___ DATA SUPPLIED ___

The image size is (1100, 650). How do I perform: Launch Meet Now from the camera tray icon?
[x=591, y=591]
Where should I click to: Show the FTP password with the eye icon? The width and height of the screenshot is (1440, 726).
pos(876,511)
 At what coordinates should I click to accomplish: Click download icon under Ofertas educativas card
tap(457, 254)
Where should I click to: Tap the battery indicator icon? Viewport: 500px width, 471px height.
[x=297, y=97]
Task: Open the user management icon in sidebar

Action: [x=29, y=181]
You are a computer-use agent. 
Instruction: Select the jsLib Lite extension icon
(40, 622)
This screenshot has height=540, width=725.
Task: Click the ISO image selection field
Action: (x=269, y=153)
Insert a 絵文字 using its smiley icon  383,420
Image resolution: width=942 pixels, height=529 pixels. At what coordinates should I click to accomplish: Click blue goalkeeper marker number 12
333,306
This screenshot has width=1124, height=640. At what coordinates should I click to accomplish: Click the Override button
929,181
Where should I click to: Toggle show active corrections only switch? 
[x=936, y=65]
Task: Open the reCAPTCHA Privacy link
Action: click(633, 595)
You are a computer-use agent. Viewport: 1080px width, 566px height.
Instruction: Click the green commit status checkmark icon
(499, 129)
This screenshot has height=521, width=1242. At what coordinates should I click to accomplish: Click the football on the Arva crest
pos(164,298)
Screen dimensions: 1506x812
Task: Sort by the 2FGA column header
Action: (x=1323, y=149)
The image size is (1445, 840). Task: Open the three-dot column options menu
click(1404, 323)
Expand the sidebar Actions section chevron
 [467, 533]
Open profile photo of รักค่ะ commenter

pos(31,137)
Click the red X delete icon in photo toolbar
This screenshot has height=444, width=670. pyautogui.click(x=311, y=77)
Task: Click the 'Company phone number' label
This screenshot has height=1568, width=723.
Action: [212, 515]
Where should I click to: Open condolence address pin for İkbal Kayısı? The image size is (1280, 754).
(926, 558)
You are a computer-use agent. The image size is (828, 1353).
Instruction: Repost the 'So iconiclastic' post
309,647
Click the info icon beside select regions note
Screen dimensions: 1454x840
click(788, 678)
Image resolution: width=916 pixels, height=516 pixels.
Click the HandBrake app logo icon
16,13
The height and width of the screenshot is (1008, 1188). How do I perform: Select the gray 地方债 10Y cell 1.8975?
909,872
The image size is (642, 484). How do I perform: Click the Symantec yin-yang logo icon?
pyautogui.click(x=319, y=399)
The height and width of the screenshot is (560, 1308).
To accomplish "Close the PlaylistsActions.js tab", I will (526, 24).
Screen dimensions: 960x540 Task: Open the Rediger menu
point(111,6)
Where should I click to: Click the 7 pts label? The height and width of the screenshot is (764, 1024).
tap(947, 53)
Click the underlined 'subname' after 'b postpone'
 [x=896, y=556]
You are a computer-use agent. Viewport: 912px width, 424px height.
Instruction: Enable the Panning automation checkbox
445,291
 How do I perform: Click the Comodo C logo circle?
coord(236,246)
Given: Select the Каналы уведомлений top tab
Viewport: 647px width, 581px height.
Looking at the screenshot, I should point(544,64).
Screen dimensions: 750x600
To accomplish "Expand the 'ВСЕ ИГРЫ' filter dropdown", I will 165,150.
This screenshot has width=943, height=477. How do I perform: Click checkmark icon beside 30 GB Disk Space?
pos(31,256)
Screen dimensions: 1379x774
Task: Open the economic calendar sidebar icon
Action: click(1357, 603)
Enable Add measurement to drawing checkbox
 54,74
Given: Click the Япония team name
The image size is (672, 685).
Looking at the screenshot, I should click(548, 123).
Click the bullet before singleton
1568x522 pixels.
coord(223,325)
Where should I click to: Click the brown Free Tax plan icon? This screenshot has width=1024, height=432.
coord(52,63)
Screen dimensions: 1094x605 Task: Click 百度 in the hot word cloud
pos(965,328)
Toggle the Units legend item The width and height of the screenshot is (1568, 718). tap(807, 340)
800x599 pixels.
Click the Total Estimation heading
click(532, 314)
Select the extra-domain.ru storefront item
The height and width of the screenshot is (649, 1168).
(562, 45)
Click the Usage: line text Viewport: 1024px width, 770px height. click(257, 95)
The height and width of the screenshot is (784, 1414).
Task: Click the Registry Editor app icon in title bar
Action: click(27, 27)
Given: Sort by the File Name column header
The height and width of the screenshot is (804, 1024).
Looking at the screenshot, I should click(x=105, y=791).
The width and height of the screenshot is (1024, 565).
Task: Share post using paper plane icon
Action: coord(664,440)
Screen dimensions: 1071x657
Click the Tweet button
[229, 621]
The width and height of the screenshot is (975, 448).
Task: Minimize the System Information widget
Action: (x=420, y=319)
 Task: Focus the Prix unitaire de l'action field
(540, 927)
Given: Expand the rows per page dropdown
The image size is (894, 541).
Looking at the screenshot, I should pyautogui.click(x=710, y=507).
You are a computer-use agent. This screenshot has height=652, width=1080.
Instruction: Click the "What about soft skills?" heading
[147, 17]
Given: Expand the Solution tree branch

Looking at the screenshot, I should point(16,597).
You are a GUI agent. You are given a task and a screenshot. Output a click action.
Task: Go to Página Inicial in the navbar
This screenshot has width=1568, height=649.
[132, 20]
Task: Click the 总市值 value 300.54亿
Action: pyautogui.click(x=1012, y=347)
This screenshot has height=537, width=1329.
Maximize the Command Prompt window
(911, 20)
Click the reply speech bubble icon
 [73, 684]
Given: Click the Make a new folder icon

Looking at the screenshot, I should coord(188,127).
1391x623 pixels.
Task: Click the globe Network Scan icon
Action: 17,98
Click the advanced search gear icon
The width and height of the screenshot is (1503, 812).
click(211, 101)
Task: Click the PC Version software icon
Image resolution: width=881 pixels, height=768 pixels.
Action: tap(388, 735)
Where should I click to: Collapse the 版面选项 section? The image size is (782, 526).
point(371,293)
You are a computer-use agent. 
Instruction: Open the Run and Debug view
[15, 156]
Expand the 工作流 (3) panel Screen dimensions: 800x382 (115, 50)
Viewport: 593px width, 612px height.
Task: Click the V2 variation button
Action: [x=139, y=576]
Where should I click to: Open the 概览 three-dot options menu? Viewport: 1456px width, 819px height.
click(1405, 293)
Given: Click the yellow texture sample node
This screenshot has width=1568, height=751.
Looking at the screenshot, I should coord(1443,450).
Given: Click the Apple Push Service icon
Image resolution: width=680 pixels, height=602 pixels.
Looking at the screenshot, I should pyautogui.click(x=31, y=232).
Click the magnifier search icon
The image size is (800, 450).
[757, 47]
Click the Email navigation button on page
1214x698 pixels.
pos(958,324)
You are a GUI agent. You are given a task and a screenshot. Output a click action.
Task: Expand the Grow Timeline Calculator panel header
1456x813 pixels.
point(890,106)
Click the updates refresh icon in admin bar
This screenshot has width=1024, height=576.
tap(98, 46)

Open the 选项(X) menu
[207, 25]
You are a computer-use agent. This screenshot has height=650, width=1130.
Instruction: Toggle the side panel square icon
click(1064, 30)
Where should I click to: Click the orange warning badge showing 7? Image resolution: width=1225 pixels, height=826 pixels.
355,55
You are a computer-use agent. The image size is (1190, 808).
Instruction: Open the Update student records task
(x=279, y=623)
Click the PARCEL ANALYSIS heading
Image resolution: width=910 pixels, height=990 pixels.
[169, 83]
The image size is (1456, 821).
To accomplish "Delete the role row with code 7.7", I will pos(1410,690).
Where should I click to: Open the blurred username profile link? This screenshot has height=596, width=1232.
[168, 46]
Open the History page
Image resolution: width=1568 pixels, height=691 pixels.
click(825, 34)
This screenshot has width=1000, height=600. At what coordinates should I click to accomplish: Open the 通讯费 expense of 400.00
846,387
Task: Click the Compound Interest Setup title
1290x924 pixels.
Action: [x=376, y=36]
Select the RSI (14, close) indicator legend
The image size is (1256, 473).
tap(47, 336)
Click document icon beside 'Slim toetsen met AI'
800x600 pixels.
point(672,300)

___

» WHAT THE TASK REQUIRES:
What lines of the preceding data include the string "agent"? Pull them out.

» OUTPUT FOR THIS TASK:
You are a computer-use agent. 
You are a computer-use agent. Viewport: 1080px width, 566px height.
You are a computer-use agent. The image size is (828, 1353).
You are a computer-use agent. Viewport: 912px width, 424px height.
You are a computer-use agent. This screenshot has height=652, width=1080.
You are a GUI agent. You are given a task and a screenshot. Output a click action.
You are a computer-use agent. 
You are a GUI agent. You are given a task and a screenshot. Output a click action.
You are a computer-use agent. This screenshot has height=650, width=1130.
You are a computer-use agent. The image size is (1190, 808).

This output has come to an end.